Asked (Sort Of) And Answered
What did you do right after law school? Why? What sports do you enjoy? Do you golf?
The questions might seem straightforward. But, in a job interview, the interviewer is often asking something else. And that same interviewer is likely looking to elicit information other than the candidate’s backpacking trip through the Andes or how he or she would play a par-four dogleg left.
For example, asking about life after law school might actually be an attempt to find out if a nonlegal job resulted from failing the bar the first time around, says Kathy Morris, director of the ABA’s Career Resource Center in Chicago.
And questions about sports, especially golf, might really be an attempt to wheedle out of the applicant whether he or she is a member of the country club crowd, and thus acquainted with businesspeople likely to refer legal work, says Gary A. Munneke, a law professor at Pace University in White Plains, N.Y., who has written about finding work as a lawyer.
“If they’re asking questions about how much you liked certain courses in law school, they may be really asking about whether you’re somebody who’s sort of excited and upbeat about their work—or sort of a downer,” Munneke adds, even though the “question doesn’t say that at all.”
Of course, there are questions that may be objectionable, or even illegal—such as inquiries about a woman’s plans to have children. Yet, experts say, a lawyer is judged by his or her ability to deal with tough questions.
So, says Morris, “Be able to respond, without being defensive, about both the question asked and the question indicated.”
Munneke says he advises law students and young lawyers to make a list of the 10 questions they are most worried about being asked at a job interview. Then prepare and practice appropriate answers.
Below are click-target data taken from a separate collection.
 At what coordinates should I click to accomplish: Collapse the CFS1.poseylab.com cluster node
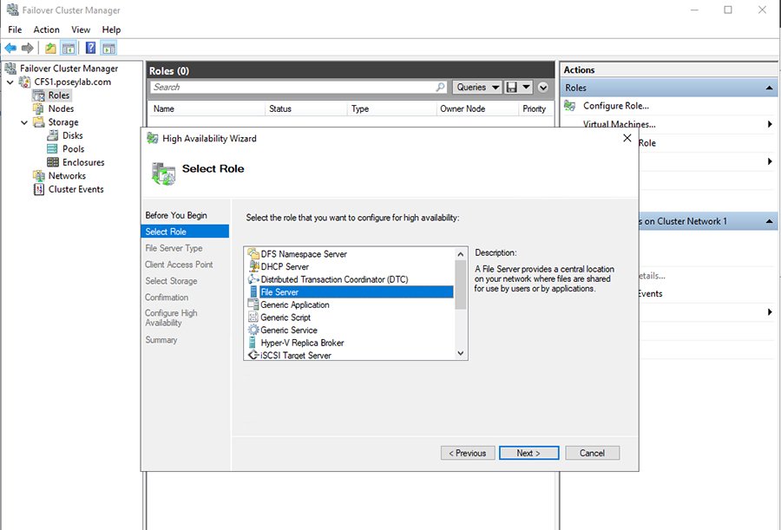[x=10, y=82]
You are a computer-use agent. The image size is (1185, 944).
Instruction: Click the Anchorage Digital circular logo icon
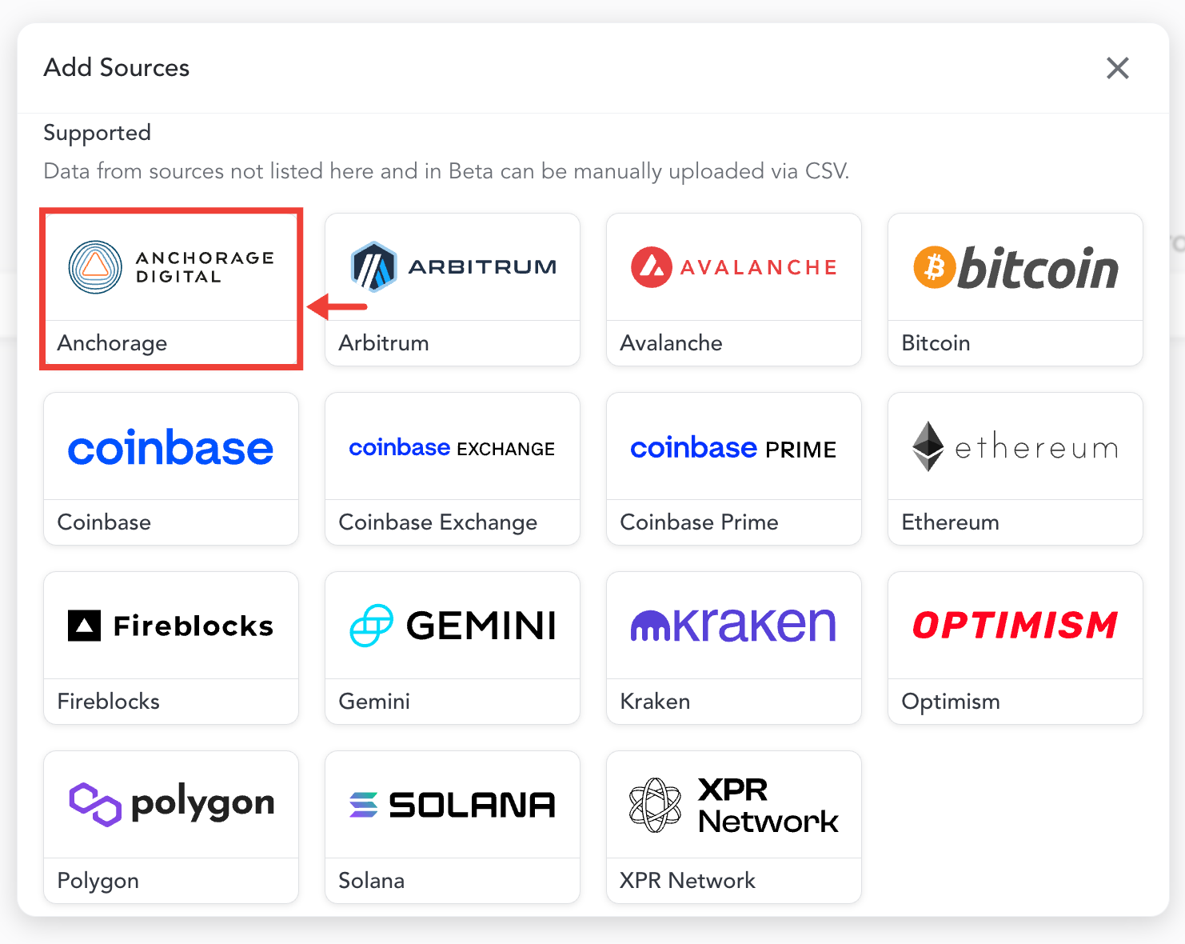click(x=95, y=267)
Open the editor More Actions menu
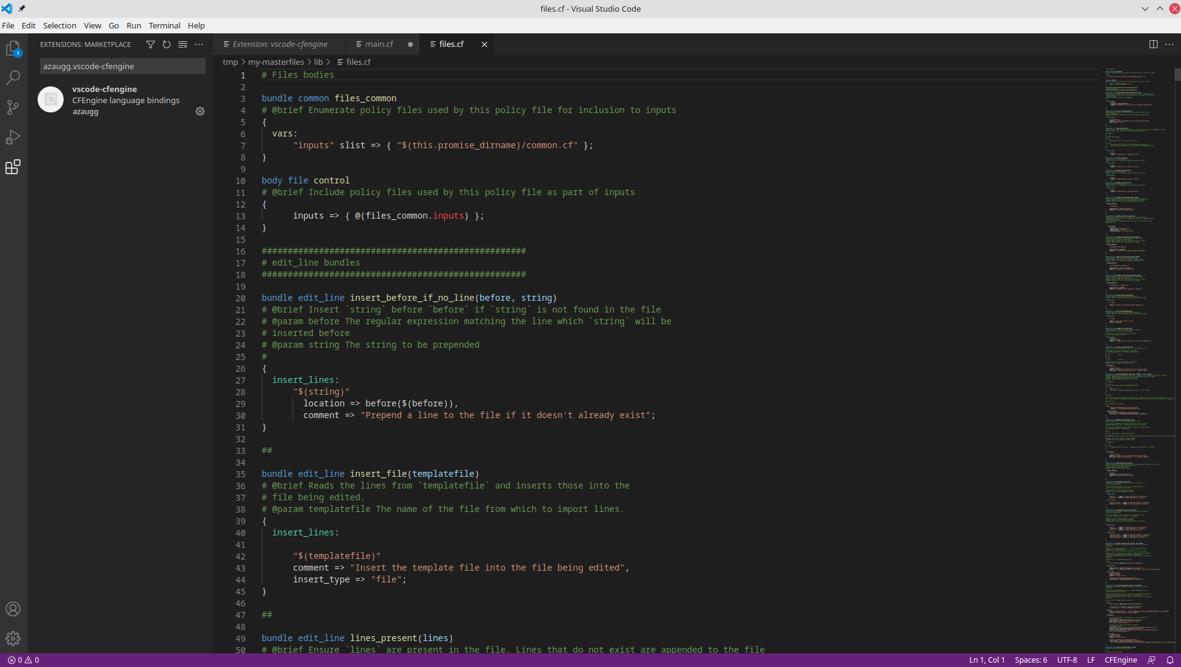The width and height of the screenshot is (1181, 667). [x=1170, y=44]
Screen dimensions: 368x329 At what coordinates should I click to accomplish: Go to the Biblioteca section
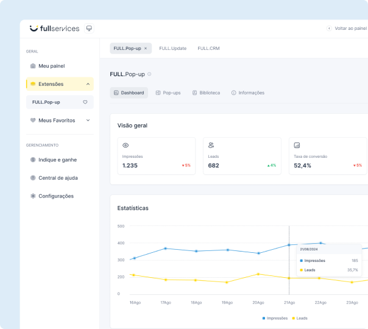click(x=206, y=93)
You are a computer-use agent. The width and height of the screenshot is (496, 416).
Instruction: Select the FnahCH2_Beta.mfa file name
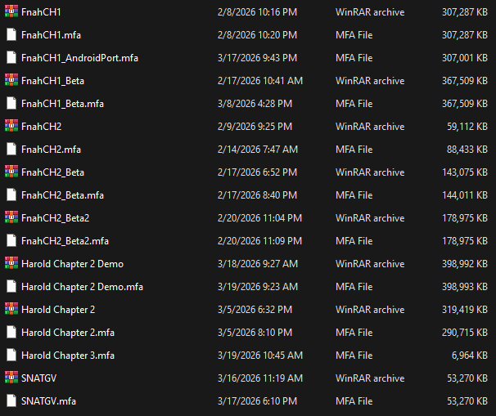tap(62, 195)
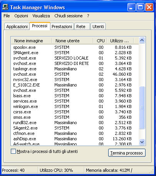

And, he says, it’s less important what the candidate says than to “have something that you’ve decided upon, so that it doesn’t throw you” when an interviewer asks, say, why you didn’t get into a top 10 law school.
“Regardless of what you’re asked, you should take it as an opportunity to say what you want to say,” he says. Perhaps, “You don’t have that particular thing they’re looking for. But you have something.” Job candidates “need to know clearly what they’re communicating about themselves, and they should be looking for every opportunity to tell that story,” he adds.
KEEP IT SIMPLE
That doesn’t mean lying. Nor does it mean offering information that reflects poorly.
“You’re not going to volunteer, ‘Oh, I failed the bar,’ ” says Morris. “You focus on what you have been doing, contributing to a family business, following through on law-related skills. Only if they really ask the direct question, ‘Did you take the bar and what was the result?’ do you identify the whole truth,” she adds. “And even then, I’d say … there were reasons why, without making excuses.”
“You’re never dishonest in an interview. But an interview is not an autobiography. You don’t have to give them your life history,” says Hindi Greenberg, an attorney and career counselor based in Nevada City, Calif. “There are things that aren’t talked about, and one of them is you don’t confess to sins unless you’re asked point-blank about them.”
Carol A. Vecchio, a Seattle career counselor who works with lawyers, says applicants handle interview questions more easily once they know what they really want to do with their careers.
Vecchio says interviewers know it when they see it: applicants who are excited about their career plans with the energy to make it happen. People with that kind of vision will get hired. “It doesn’t matter what they’ve done in the past, what they’ve been fired from in the past,” she says.